**Exercise:** In the records below, find each line containing the word "chart" and copy it.

(Beginning of Provided material)

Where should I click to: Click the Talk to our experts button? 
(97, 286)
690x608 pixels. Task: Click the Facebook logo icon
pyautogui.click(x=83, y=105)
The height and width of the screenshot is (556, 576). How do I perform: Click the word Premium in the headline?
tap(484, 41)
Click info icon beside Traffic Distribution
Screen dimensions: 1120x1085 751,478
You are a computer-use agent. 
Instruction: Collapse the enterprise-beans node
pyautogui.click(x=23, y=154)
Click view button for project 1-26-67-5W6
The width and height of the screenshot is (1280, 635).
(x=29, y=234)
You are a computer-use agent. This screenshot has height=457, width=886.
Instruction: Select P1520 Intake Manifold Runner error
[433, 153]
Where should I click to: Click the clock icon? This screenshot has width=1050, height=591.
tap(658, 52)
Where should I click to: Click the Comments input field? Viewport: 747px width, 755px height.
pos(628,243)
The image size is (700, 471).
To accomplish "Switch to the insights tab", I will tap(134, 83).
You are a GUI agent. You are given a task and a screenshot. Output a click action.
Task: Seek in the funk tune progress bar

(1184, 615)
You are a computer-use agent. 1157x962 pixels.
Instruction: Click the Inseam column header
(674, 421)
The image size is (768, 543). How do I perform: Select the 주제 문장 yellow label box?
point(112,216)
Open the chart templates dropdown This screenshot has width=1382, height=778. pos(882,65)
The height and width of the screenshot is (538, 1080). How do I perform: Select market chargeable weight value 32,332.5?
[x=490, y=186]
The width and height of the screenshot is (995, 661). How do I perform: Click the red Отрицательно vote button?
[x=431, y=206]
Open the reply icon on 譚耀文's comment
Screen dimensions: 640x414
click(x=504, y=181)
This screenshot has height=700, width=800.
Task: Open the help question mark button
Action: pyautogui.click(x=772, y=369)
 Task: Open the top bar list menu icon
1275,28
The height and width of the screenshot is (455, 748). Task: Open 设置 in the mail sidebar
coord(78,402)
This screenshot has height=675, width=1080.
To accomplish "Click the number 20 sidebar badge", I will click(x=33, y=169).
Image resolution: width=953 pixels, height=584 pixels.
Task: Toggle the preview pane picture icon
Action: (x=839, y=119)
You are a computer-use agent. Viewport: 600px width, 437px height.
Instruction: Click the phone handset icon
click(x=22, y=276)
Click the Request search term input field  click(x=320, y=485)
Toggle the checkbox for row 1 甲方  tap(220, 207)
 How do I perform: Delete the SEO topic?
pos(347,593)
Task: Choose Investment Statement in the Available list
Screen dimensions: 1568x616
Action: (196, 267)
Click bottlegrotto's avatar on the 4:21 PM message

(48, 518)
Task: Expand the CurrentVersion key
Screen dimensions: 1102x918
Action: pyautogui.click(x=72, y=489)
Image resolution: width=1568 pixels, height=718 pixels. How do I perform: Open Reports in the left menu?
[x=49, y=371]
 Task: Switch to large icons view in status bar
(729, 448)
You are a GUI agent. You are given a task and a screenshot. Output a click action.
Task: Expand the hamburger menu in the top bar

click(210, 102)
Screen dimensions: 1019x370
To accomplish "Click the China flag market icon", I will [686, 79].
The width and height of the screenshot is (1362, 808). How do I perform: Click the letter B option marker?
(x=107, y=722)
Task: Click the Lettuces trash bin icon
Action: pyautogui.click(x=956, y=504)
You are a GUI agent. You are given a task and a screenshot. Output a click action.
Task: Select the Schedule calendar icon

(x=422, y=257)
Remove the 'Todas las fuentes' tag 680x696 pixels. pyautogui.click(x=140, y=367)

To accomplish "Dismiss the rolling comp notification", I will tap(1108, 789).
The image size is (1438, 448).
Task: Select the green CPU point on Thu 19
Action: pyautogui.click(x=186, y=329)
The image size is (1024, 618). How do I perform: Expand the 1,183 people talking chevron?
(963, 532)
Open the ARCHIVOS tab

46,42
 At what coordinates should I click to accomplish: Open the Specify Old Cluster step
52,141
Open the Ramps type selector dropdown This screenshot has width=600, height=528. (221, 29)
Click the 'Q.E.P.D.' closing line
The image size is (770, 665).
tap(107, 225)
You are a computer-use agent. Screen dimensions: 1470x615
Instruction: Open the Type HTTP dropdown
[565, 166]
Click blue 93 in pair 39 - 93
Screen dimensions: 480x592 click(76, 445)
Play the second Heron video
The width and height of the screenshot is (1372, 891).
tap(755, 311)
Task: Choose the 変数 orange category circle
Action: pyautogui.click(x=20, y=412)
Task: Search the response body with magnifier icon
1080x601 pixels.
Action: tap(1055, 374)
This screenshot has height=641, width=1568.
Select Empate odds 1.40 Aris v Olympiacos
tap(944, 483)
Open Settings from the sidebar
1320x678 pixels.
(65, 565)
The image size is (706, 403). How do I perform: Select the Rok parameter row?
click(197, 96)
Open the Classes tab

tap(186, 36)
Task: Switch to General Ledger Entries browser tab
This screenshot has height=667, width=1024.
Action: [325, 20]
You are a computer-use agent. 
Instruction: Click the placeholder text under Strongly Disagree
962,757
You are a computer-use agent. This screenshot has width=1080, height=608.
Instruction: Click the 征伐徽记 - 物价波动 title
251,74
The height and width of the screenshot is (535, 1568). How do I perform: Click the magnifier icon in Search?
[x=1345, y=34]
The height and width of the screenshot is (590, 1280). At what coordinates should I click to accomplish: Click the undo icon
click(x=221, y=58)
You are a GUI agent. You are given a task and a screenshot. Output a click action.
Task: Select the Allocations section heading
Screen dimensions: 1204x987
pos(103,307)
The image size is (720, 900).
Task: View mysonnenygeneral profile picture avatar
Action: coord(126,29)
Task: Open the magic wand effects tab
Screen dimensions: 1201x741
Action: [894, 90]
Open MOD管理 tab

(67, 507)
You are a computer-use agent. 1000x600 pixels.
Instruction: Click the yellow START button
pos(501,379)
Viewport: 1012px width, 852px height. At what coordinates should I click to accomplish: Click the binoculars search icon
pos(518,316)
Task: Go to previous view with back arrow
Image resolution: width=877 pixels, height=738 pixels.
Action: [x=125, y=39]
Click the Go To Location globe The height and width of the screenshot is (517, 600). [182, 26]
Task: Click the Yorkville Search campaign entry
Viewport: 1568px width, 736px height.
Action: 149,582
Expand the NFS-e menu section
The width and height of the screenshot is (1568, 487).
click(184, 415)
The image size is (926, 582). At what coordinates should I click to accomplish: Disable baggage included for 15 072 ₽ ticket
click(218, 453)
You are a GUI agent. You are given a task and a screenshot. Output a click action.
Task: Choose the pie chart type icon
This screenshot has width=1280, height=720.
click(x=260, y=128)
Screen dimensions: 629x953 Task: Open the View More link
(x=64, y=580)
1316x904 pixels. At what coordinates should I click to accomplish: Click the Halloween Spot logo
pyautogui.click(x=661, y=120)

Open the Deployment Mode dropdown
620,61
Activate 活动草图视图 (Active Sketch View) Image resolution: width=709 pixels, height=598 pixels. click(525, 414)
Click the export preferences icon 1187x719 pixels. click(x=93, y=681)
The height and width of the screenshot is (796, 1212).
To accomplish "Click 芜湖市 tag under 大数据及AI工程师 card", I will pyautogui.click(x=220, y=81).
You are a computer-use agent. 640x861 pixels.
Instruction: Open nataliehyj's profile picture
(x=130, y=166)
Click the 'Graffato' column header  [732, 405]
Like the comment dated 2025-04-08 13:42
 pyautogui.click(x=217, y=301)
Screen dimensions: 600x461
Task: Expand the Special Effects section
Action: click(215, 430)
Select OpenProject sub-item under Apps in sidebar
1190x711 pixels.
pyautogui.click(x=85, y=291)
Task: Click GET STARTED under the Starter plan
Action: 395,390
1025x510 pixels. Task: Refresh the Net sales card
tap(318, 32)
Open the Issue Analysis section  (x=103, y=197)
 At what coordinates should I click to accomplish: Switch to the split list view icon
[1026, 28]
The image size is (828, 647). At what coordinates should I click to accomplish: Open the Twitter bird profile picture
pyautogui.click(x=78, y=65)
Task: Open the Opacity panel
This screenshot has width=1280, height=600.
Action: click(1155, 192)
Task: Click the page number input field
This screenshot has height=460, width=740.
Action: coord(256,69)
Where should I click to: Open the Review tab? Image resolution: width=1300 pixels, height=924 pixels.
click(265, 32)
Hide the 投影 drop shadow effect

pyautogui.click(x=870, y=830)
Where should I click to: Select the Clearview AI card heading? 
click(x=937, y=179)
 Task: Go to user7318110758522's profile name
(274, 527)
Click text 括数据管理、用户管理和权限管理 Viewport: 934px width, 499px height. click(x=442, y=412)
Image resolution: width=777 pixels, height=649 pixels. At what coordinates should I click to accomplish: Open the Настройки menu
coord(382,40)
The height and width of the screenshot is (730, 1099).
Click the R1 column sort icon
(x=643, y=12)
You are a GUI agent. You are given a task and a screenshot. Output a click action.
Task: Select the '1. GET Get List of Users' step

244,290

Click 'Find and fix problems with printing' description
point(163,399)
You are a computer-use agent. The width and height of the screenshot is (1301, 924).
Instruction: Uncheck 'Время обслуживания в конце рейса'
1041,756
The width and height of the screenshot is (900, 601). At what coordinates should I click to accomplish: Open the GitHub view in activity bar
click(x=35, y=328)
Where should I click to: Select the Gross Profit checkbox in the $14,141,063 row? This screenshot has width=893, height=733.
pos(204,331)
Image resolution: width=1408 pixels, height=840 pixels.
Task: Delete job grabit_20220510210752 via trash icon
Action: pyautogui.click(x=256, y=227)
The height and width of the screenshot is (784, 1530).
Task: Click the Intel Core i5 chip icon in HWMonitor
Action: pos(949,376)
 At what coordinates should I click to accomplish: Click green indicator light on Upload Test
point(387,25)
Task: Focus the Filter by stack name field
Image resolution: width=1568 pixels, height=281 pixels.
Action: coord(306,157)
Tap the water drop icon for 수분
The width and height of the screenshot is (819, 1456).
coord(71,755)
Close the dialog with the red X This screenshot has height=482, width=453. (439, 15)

(End of Provided material)

**Result:**
Open the chart templates dropdown This screenshot has width=1382, height=778. pos(882,65)
Task: Choose the pie chart type icon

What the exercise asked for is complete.